Жесткое, злое выражение внезапно искривило лицо маленькой женщины и сверкнуло острым блеском в глазах. Ей почему-то вдруг живо припомнилось несколько затрудненное объяснение «этого человека», когда он, год тому назад, совершенно неожиданно перебрался в кабинет. И каким заискивающим, подлым тоном говорил он тогда!

«Ему, видите ли, удобнее спать в кабинете. Он иногда поздно возвращается и не хочет беспокоить Вавочку. И наконец он не выносит света лампады!»

А прежде выносил?!

— О, подлый, лживый человек! К чему он лгал? Ему просто хотелось скрывать свои поздние возвращения… Он и тогда уже не любил меня! — прошептала Варвара Александровна, полная злобного презрения к этому лживому человеку.

Она без всякого сожаления бросит его и сегодня же, когда он вернется со службы, объявит ему о своем бесповоротном решении. Небойсь, его передернет от такого сюрприза — он все же любит детей — и, вдобавок, скандал… Жили двенадцать лет, и его бросает жена, безупречная, честная жена…

— Как-то отмолчится он на этот раз. Заговорит-таки наконец, за-го-во-рит! — протянула вслух Варвара Александровна с ядовитым сарказмом в тоне.
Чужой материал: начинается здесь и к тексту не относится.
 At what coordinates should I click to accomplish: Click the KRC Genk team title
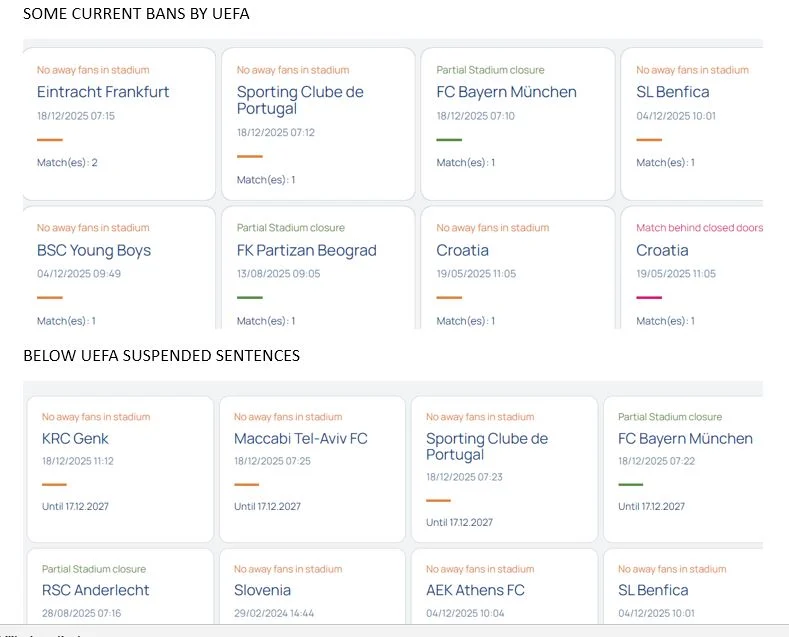pyautogui.click(x=75, y=438)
И, разумеется, не отказала себе затем в маленьком, невинном удовольствии: вообразить «передернутую» изумлением физиономию «этого человека», когда она ему «холодно, тихо и спокойно» сообщит о своем непоколебимом решении. «Пусть хоть совсем скосится на сторону это „рыбье лицо“», — подумала эта маленькая решительная женщина, продолжая порывисто ходить по спальне, вся поглощенная злыми мыслями о тяжких винах мужа и об его полнейшей безнадежности сделаться когда-нибудь в ее глазах мало-мальски порядочным человеком.
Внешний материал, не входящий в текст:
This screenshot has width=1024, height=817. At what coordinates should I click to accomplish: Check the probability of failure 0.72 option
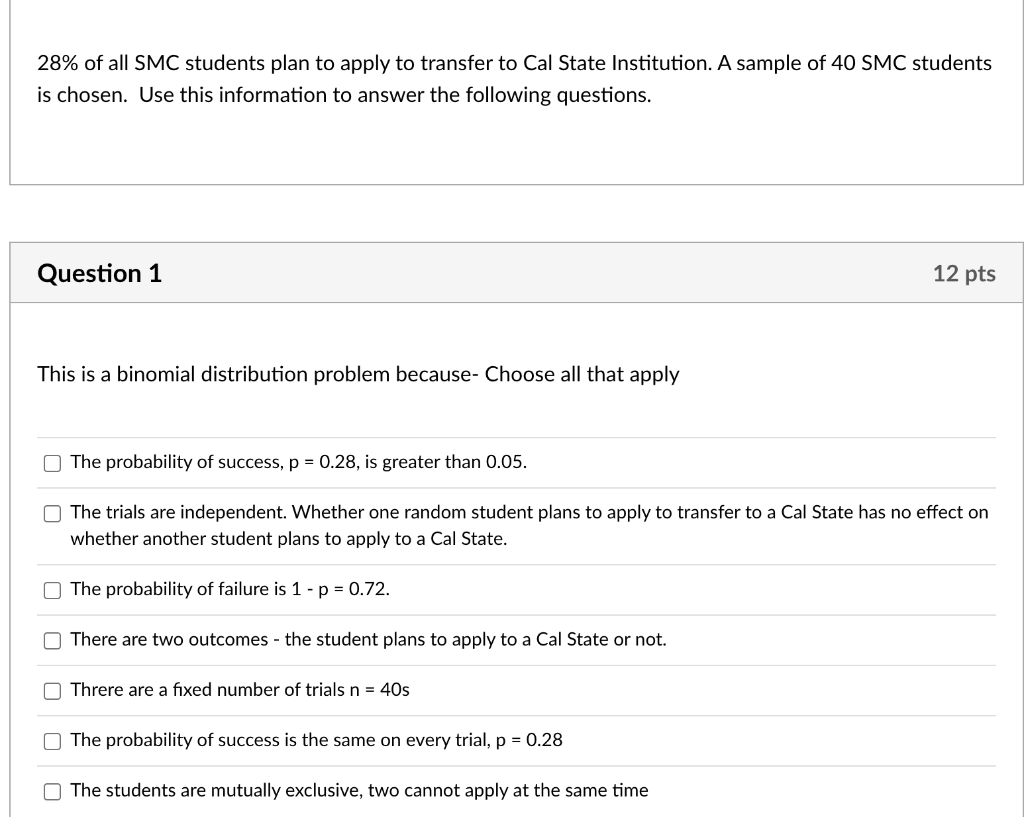(x=52, y=590)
Вообще далеко не злая, скорей даже добрая женщина, всегда умевшая довольно терпимо относиться к людям (исключая, впрочем, неверных мужей) и прощать им многое, Варвара Александровна, как и большая часть жен, считавших себя безвинно оскорбленными, — перебирая в памяти разные «подлости» последнего времени того самого мужа, которого она еще не особенно давно считала лучшим человеком в подлунной, — была теперь к нему беспощаднее самого злейшего врага и мысленно устраивала будущее «этого человека» полным таких «египетских казней», что при одних мечтах о них лицо Варвары Александровны принимало злобно-торжествующее выражение.